Situações como a de uma família que chega ao destino sem suas malas após uma conexão internacional ilustram um problema frequente enfrentado por viajantes. Além do transtorno, muitos passageiros acabam dessa forma tendo gastos inesperados com roupas, medicamentos e itens essenciais. Fazem isso sem saber que, em determinadas circunstâncias, esses prejuízos podem ser reembolsados. Casos semelhantes também envolvem reservas de hospedagem não honradas, serviços contratados que não correspondem ao anunciado e dificuldades para obter assistência adequada durante a viagem.
Os direitos dos passageiros
Segundo o advogado Tony Santtana, muitos brasileiros deixam de exercer seus direitos por acreditarem que problemas ocorridos fora do país não podem ser questionados judicialmente. “Muita gente imagina que, ao enfrentar um problema no exterior, não existe alternativa para recuperar os prejuízos sofridos. Mas isso nem sempre é verdade. Dependendo do caso, empresas aéreas, agências de turismo, plataformas de hospedagem, assim como outros fornecedores, podem ser responsabilizados por falhas na prestação dos serviços. O mais importante é guardar comprovantes, registros de comunicação e documentos que demonstrem os danos causados”, explica.

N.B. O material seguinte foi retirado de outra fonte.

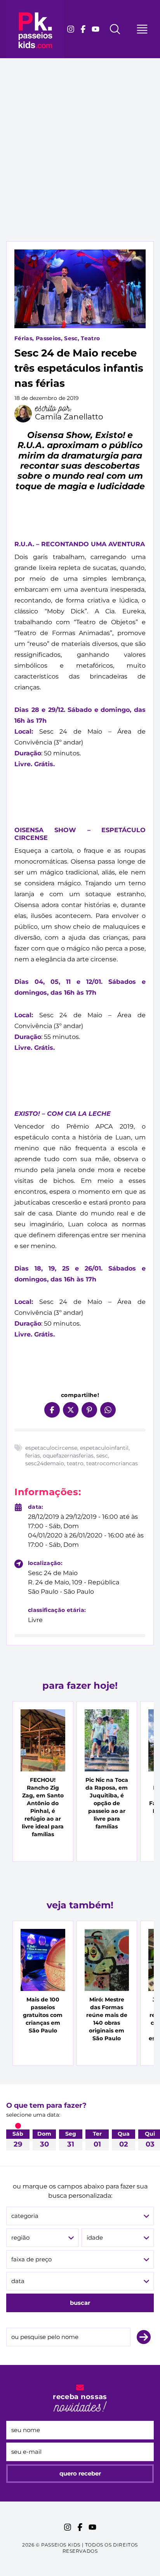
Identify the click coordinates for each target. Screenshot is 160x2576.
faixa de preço (31, 2259)
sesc (102, 1455)
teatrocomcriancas (112, 1463)
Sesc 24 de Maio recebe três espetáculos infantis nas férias (78, 368)
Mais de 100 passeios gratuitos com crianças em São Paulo (43, 2015)
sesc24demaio (44, 1463)
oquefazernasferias (68, 1455)
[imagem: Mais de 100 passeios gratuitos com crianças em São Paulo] (43, 1960)
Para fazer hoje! (80, 1685)
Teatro (90, 338)
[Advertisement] (80, 157)
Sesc (70, 338)
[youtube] (95, 29)
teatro (75, 1463)
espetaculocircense (51, 1447)
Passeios (48, 338)
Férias (23, 338)
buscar (80, 2302)
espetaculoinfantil (104, 1447)
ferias (32, 1455)
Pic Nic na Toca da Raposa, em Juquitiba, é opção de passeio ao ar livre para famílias (106, 1803)
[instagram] (71, 29)
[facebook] (83, 29)
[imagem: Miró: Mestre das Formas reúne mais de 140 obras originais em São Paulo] (107, 1960)
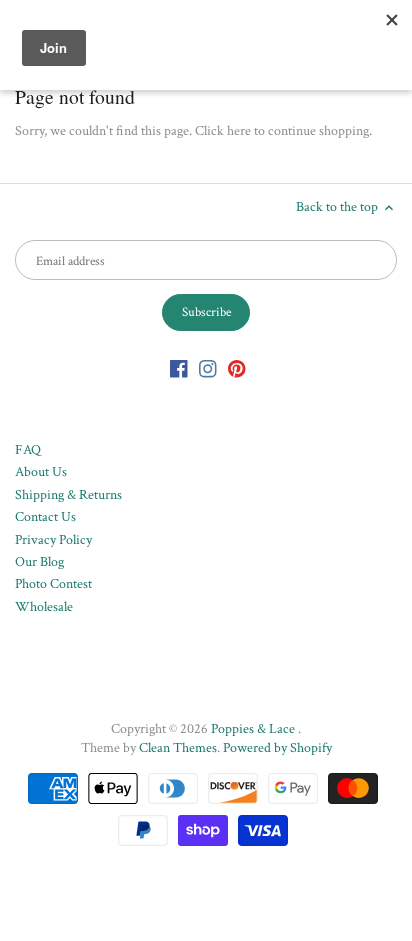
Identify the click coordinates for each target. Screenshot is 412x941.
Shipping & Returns (68, 495)
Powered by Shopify (277, 748)
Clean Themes (178, 748)
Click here (223, 131)
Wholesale (44, 607)
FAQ (28, 450)
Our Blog (39, 562)
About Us (41, 472)
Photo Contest (53, 584)
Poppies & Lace (254, 729)
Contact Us (45, 517)
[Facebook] (179, 369)
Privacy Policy (53, 540)
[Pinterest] (237, 369)
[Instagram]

O especialista destaca que cada situação deve ser analisada individualmente. É preciso observar a legislação aplicável, os contratos firmados e as regras do transporte internacional, incluindo normas reconhecidas mundialmente para viagens aéreas. Em um cenário de expansão do turismo internacional, a informação jurídica se torna uma ferramenta importante para que os viajantes possam agir com mais segurança e assim evitar que um contratempo durante a viagem se transforme em um prejuízo ainda maior.